Выбрать главу

Мы вошли внутрь, как входят в храм, с благоговением, достойным самых торжественных служб. Мы почувствовали влажный воздух, но при свете свечей, которые одни только позволяли осознать великолепие этого места, нас охватил транс, та разновидность внутренней радости, которая освещает и самые темные коридоры земли. Да, это, конечно, был мир сида: перед нами открывались равнины, в океане бушевали волны, фруктовые сады протягивали нам спелые плоды, клумбы роз открывали для нас красновато-коричневые чаши с золотистым отливом, а в глубине стояли строения, пышные и простые, может быть, возведенные из чистого хрусталя, где ждала нас королева ночи в окружении служанок, камеристок, приближенных, чтобы указать на тайный огонь, укрытый внутри сосуда где-то в неведомой комнате Крепости Теней. Это было Чудо. И это было восхитительно. Это было вознаграждением за долгие переходы, за дождь, за грозу, за путь по тропинкам. Там были только роскошь, покой и наслаждение. Но все-таки это наслаждение было терпким. В конце концов крытая аллея Гавриниса с погребальной камерой в глубине не более чем могила. Там ощущался сырой запах смерти. Там ощущалось гниение, ощущалось, что камень медленно разрушается. Отовсюду сочилась вода. Гнилое место.

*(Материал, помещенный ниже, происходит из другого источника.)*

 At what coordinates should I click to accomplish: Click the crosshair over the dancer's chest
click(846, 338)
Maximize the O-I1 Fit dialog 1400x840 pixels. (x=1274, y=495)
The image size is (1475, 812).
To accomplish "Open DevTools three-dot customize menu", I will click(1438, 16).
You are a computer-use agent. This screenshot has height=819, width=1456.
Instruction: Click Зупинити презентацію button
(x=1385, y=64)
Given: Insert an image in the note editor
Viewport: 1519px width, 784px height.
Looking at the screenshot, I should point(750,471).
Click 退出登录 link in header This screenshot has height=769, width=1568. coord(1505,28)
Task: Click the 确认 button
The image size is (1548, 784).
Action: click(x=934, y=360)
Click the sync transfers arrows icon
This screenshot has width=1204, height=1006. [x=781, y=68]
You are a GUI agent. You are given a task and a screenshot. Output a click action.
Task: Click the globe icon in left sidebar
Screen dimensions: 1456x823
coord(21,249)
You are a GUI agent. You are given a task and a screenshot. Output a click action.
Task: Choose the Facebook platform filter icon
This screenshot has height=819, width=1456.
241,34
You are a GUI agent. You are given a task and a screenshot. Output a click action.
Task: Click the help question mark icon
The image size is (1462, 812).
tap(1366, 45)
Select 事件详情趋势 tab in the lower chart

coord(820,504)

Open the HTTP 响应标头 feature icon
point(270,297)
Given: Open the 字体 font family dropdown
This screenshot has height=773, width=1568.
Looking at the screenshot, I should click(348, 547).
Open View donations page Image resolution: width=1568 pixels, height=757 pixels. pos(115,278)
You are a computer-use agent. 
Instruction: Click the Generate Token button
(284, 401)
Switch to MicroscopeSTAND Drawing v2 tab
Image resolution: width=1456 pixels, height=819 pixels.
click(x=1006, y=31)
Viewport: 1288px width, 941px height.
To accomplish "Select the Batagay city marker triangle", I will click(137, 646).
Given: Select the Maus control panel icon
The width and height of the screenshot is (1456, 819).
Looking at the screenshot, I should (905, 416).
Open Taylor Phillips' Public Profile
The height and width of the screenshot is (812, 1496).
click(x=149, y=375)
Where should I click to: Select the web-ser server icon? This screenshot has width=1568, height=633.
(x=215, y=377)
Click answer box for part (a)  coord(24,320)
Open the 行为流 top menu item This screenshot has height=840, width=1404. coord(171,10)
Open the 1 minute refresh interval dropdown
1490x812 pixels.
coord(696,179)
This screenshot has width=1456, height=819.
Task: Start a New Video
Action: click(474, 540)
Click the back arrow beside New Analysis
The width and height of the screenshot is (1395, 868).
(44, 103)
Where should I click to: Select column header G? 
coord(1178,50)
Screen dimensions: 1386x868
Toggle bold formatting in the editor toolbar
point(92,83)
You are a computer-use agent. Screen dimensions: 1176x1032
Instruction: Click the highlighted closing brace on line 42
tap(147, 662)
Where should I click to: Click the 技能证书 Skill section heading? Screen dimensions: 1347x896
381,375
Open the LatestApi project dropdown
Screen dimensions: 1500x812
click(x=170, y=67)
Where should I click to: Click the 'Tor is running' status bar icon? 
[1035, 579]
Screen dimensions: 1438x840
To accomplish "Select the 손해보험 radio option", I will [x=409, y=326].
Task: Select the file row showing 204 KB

Но какое место! Я всегда был без ума от болот — мест, где смерть создает лучшее, что есть в жизни. Из разложения рождается победа деятельных сил; из мути и сырости высвобождается фантастическая энергия. Так и в Гавринисе. Эти резные изображения волн, хлебов, уж не знаю чего еще, а потом — топоров, змей, волос, контуры лиц, прячущиеся во тьме… Гробница? Но почему бы при этом и не святилище, в которое или на которое поколения жрецов, друидов или каких-то других приходили отправлять культ какой-то ночью при черной луне? Что мне в таком случае было за дело, в какой точно момент доисторической эпохи был возведен этот памятник. Я только смутно ощущал важность этого места в религиозной системе, некогда созданной людьми на земле этого края. Я представлял себе обряды, процессии. Я представлял себе голоса, доносившиеся с облаков и обращенные к толпе, речи, в которых звучали слова посвящения и обрывки пророчеств. Визит в холм Гавринис был моментом редкостным и, думаю, запечатлелся во мне на всю жизнь.

С тех пор мы непрестанно обшаривали холмы в поисках черного света, потому что я чувствовал, что он близко и готов пробиться совсем рядом. Все дольмены и крытые аллеи Локмариакера, берегов реки Оре, полуострова Рюис, Ла-Трините-сюр-Мер, Карнака, Плуарнеля и Эрдевана привлекли наше пристальное внимание. Но мы не ограничивались только этой зоной, особо богатой памятниками с резными изображениями: мы бродили по ландам Ланво, по горам Арре, по изрезанным берегам северной части полуострова. Мы получили возможность открыть для себя и восхитительный ансамбль Барненез в Плуэзохе, в устье реки Морле, — странный холм, включающий в себя несколько крытых аллей, где попадаются резные опоры, сравнимые с опорами Гавриниса или Нью-Грейнджа. А поскольку Бретани нам было мало, мы расширили сферу своей деятельности, включив в нее и другие края. Для нас более не составляли тайну дольмены парижского региона. Крытая аллея Три-Шато в департаменте Уазы заинтриговала нас входом в виде камня с отверстием, которое иногда называют «дырой души». Мы легко разглядели ожерелье и грудь на рельефном изображении Богини Холмов в крытой аллее Даммениль в департаменте Эр, выше той долины реки Эпт, в которой я ощущал границу меж двумя мирами и которая всегда влекла меня спокойным и старомодным видом. Мы искали дольмены также в оврагах Ардеша, на унылых плоскогорьях Авейрона и Тарна — двух департаментов Франции, где больше всего памятников такого рода. Однажды туманным и свежим утром мы добрались до обширного пространства Бугона и Пампру в департаменте Две Севры в Пуату, местности, которая нелегко выдает свои тайны, но холмы которой, порой гигантские, представляют собой явные свидетельства существования того черного света, который переполняет дух. Идея мегалитизма, наскальное искусство мегалитов, грубая и неодолимая сила дольменов — все это было замечательным ферментом для моей деятельности и позволяло мне в те безумные годы задерживать взгляд именно на неведомых или малоизвестных корнях нашей цивилизации. Я мечтал об устройстве выставок, где резные изображения мегалитов соперничали бы с самыми дерзкими экспериментами современной живописи и скульптуры. Я мечтал писать книги о вести, которая послана людьми мегалотической эпохи.